### Exercise instructions
Show every line in the rows below that contains the string "axis", treating uppercase and lowercase as different.

-- start --

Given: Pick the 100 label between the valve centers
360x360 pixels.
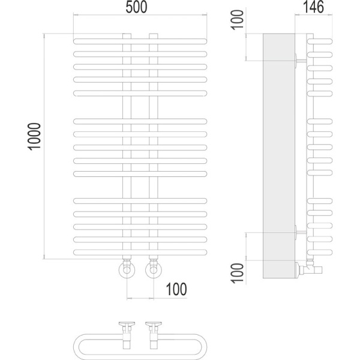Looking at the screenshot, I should tap(175, 289).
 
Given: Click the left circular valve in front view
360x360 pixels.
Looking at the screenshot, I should tap(127, 271).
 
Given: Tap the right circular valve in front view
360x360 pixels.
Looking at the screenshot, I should tap(153, 271).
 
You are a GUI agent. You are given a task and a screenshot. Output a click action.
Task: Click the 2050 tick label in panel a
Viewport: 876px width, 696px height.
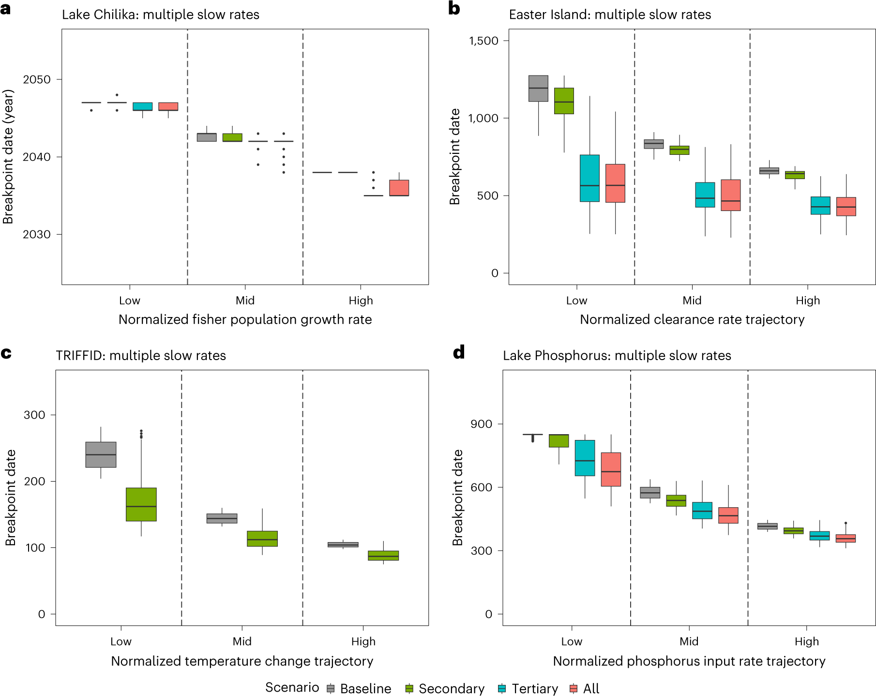tap(36, 80)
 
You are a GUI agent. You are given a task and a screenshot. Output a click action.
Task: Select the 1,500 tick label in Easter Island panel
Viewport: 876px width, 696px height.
tap(483, 41)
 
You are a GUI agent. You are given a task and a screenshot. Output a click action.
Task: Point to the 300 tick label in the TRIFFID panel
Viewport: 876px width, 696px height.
tap(34, 415)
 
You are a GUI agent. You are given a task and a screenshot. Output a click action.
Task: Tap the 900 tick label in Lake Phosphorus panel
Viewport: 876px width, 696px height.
tap(481, 424)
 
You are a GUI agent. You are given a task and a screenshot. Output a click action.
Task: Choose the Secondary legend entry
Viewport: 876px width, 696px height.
tap(445, 688)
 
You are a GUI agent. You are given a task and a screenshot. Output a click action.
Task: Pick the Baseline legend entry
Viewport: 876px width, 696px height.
tap(359, 688)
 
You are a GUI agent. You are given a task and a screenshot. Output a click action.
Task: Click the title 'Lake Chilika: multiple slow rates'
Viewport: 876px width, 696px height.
tap(160, 15)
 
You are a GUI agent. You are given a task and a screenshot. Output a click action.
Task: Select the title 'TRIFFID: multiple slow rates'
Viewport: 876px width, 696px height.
tap(140, 356)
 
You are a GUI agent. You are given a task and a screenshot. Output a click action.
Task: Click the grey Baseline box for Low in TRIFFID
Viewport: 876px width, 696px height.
tap(101, 454)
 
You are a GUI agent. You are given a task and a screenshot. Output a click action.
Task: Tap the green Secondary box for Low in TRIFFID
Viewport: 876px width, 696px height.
tap(141, 504)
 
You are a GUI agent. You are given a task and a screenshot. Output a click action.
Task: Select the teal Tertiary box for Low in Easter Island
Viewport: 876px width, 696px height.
tap(589, 178)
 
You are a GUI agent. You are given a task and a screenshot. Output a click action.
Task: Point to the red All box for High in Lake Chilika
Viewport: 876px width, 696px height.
tap(399, 188)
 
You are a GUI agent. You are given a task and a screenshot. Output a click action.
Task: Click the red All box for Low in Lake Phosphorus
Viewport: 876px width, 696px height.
tap(611, 469)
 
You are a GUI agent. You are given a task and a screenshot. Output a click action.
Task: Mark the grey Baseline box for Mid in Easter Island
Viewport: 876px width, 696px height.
tap(653, 144)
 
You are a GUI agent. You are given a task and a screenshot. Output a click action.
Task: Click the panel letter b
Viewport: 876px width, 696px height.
tap(454, 9)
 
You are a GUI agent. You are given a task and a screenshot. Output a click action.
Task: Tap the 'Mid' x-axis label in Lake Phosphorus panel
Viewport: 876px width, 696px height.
tap(689, 641)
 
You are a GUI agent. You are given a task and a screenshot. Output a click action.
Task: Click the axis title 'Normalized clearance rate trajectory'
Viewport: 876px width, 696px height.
tap(692, 319)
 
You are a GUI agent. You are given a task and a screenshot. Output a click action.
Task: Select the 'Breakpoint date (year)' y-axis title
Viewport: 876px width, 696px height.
tap(8, 157)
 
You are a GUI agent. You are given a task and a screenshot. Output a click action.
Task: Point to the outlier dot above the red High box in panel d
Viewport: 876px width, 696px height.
tap(846, 523)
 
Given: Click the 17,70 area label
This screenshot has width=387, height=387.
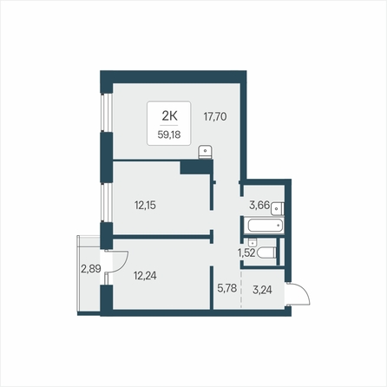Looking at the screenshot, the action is [x=215, y=117].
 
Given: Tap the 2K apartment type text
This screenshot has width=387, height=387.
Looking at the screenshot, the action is [x=169, y=116].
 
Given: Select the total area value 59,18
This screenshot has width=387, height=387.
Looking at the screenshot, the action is [x=169, y=134].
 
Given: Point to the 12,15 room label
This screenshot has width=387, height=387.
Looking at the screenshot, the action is [x=145, y=206].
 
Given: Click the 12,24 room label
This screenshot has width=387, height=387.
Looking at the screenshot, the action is [x=145, y=276].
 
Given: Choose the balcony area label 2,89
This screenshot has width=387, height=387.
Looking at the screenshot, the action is [x=91, y=269].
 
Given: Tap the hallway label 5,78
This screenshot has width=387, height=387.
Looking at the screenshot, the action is [x=227, y=288].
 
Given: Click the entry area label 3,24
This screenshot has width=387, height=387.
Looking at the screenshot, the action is [x=262, y=290].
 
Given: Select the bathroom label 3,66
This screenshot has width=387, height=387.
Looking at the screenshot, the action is [x=259, y=206].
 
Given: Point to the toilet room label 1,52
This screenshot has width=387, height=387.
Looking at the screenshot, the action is [x=246, y=253].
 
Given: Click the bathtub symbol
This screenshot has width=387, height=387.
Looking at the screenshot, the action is [x=264, y=226].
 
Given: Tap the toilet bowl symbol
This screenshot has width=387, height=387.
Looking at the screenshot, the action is [x=266, y=253].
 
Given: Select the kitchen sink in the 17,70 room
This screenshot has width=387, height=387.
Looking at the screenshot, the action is [x=206, y=153].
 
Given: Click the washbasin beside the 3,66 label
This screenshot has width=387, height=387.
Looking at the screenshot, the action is [x=278, y=208].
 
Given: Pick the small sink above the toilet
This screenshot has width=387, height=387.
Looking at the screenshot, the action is [x=253, y=242].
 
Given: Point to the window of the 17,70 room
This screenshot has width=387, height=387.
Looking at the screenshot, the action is [x=106, y=113].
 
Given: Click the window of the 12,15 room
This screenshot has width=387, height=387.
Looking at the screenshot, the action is [x=106, y=202].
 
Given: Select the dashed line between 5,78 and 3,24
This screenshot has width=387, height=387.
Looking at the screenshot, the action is [x=240, y=289].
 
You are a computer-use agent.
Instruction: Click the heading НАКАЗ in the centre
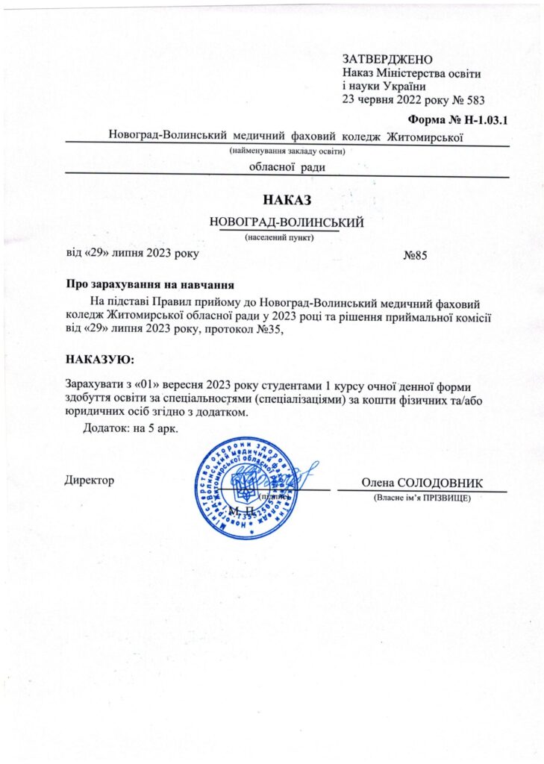[287, 200]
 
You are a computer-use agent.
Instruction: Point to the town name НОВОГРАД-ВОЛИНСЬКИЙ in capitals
[287, 222]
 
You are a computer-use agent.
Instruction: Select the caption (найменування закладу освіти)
[290, 151]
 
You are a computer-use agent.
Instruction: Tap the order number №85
[414, 255]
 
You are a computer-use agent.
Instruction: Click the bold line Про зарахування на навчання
[151, 284]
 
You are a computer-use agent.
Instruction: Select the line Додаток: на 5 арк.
[130, 429]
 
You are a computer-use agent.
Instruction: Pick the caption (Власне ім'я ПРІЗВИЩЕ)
[422, 497]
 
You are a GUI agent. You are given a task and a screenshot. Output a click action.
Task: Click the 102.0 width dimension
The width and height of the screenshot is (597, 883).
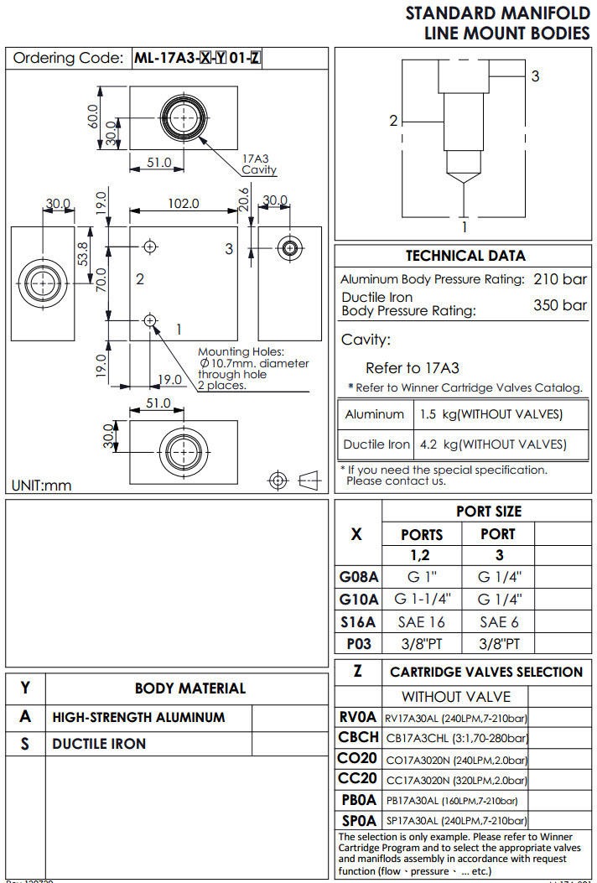184,203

-- end --

### Result of the task
Task: Tap the 'Mid' x-axis label in Lake Phosphorus panel
Task: Click the axis title 'Normalized clearance rate trajectory'
Task: Select the 'Breakpoint date (year)' y-axis title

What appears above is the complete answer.